So that is probably as far down the list as I can stomach to go. As for the rest:

Nessa Childers, Independent. Normally voting for Childers would be a no-brainer. I could forgive her political promiscuity and so-so record on the big issues like austerity, etc. However her shameful opposition in the European Parliament to equal rights for Irish-speaking citizens of the European Union…? I’d rather cut off my own right hand than place a numeral next to her name.

Brian Hayes, Fine Gael. Enough said. In any case going by the polls he certainly won’t miss my vote. Or several thousand others.

Emer Costello, Labour Party. The Labour Party is the wagging cock of the Fine Gael dog that has screwed the Irish people for the last three years so not a chance. I might as well throw in its dreadful performance in the EuroParl and poor record on Irish language rights, and even more so domestically.

Eamon Ryan, Green Party. I used to vote Green. Philosophically I was a Green. Then came the destruction at Teamhair na Rí and the lies of Green Party members in relation to it. Now I would never vote Green Party again. Never. Yes, there is nothing like an angry voter scorned.

Tom Darcy, Direct Democracy Ireland. I’m still unsure about the DDI people. There is a definite whiff of the UKIP/Tea Party about them. Maybe some of them are okay. But…

With the local elections I have yet to decide who I will be voting for largely due to the confusing mass of candidates contesting this time around. For reasons that have never really been explored my local council area, Fingal, has almost no organisational presence by Sinn Féin let alone any elected councillors (or TDanna). Which is strange given the region’s notably Republican character. This time around things might be a little different with the heretofore dominant Labour grouping facing serious trouble at the polls while Fine Gael and to a lesser extent Fianna Fáil may see a falling off in support. That could mean gains for SF and the already locally strong Socialist Party. The latter will be contesting the local elections under the banner of the Anti-Austerity Alliance in agreement with a number of non-aligned candidates. There are also people standing for the People Before Profit Alliance and the United Left (which was formerly an electoral coalition of the SP and the PBPA-SWP). In addition there are also some Independents who used to be with FG, FF , Labour, SP, PBPA-SWP or UL and some of whom still are so in everything but name. And then there are some genuinely independent Independents. Confused? Join every other Left-wing voter in Ireland.

Talking about elections has anyone else noticed a greater level of dirty tricks this election than in previous contests? I’ve seen election posters going up only for them to have disappeared a day or two later (Sinn Féin and the Greens). I’ve also seen posters for candidates that were facing the road or oncoming traffic being turned around so that they are now facing the opposite way with a rival poster taking their prime position (Fianna Fáil and one Independent). In my own ward I witnessed two locally notorious petty criminals putting up posters for a mainstream law and order party. Are some political groupings so lacking in members that they are handing out cash for activists?

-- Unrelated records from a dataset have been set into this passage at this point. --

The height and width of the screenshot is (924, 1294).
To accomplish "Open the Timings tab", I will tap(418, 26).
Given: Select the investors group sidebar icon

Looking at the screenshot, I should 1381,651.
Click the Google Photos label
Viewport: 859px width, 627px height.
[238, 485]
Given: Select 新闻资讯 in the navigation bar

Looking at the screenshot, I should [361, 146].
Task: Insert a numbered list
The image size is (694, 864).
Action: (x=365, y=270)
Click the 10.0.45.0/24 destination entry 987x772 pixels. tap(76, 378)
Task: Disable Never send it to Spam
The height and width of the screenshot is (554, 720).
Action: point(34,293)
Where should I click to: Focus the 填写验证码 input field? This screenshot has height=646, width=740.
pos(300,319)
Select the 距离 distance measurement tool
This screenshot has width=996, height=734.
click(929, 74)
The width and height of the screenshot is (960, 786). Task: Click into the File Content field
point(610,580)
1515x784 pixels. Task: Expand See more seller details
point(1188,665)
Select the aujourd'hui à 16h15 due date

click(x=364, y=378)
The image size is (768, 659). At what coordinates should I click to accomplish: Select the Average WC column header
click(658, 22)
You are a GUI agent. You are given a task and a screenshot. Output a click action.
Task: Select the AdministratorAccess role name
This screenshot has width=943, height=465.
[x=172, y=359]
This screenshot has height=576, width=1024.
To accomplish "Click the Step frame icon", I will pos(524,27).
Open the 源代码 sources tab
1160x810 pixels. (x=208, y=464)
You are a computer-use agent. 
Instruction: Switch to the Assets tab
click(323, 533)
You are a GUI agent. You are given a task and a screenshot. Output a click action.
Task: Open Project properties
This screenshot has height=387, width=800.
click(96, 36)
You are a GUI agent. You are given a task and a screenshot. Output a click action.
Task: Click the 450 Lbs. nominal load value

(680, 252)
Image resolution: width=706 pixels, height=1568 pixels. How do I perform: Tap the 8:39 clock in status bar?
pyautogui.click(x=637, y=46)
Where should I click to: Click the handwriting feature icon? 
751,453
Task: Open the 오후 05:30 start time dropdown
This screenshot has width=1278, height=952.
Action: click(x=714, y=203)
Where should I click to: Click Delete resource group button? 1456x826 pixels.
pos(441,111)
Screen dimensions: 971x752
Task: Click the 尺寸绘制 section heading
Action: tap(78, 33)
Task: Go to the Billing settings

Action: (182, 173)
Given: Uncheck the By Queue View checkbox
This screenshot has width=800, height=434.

14 comments on “ASF – The European And Local Elections

  1. an lorcánach

    never disappointed in your postings, sionnach -:) I’d have to confess, as a late comer to reading up on current politics in this state, there’s only so much corporeal cynicism that a supplicant virgin-peasant (weakened by EU-led anti-nationalist ideology) can take! This coming *federal* elections are comparable to anything in late 1800s (with inevitable 21st c. style land war) – change is coming – anois teacht an earraigh @


    • GRMA. Thought I’d get my record out there. Hopefully it might catch on with other bloggers, journos, etc. Just because one votes for a particular party it doesn’t necessarily mean support on all polices or even many. PR is a wonderful, under-appreciated thing.

      On the Euro elections this stands out from Mary Fitzpatrick of Fianna Fáil. Typical of the moral cowardice and chicanery that passes for politics in the establishment:

      “She doesn’t want me to print that she’s a federalist or in favour of ‘ever closer union’: “there will have to be significant debate”.

      She believes she would have voted for all the European Treaties since 1973 but gets a little jumpy when I worry, on her behalf, about the military aspects in some of them.”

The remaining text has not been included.